Audiences that enjoy playing spot-the-star will find themselves in heaven when they see "The Player."
And those who are hip to Hollywood in-jokes will also get a big kick out of this film anyone who regularly watches "Entertainment Tonight" or reads any of the insider magazines, even Premiere and Entertainment Weekly, may qualify these days.
But I'm convinced that "The Player" will be well-received by just about any modern movie audience. In its own way, this film is not only up there with the best inside Hollywood pictures, "The Bad and the Beautiful," for example, it's also up there with "M*A*S*H," "The Hospital" and "Network" as being among the best movies that have taken scathing satirical potshots at a particular industry whether it's war, medicine, television or movies.
"The Player" stars Tim Robbins (the goofy pitcher in "Bull Durham"), perfect as the paranoid, humorless Griffin Mill, a studio executive whose job it is to hear script ideas "story pitches."
The main plot turns on the threatening letters and postcards he's receiving from an anonymous writer he has put off with his favorite line: "I'll get back to you." So, Mill plays detective, finds a suspect (Vincent D'Onofrio), tracks him down, and in a confrontation, kills him. But did he kill the right writer?
Police detectives (Whoopi Goldberg, singer Lyle Lovett) suspect Mill but have no evidence. And before long, Mill is dating the writer's "widow" (Greta Scacchi), adding fuel to the fire.

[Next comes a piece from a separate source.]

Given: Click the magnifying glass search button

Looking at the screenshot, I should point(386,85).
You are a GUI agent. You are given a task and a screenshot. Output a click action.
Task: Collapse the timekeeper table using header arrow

But this plot is almost incidental to all that surrounds it, as we see moviemakers wheeling and dealing on their car phones, in studio bungalows surrounded by palm trees and at parties and restaurants where they are surrounded by a parade of familiar movie stars. And the movie stars play themselves from Jack Lemmon to Cher, from Burt Reynolds to Teri Garr. More than 60 in all.
The tone is set by the opening sequence, a lengthy tracking shot that flows from character to character as we hear the studio security chief (Fred Ward) complain about movies today containing too many edits rather than long, flowing shots.
During that scene, Buck Henry (who wrote "The Graduate") pitches a new film, "The Graduate, Part II"; a group of Japanese businessmen are shown around the lot as an unctuous guide tries to make an impression; director Alan Rudolph suggests a new movie that will be a combination of "Ghost" and "The Manchurian Candidate"; etc. With every new project that is pitched to Mill, we hear someone say it should star "a Julia Roberts or a Bruce Willis."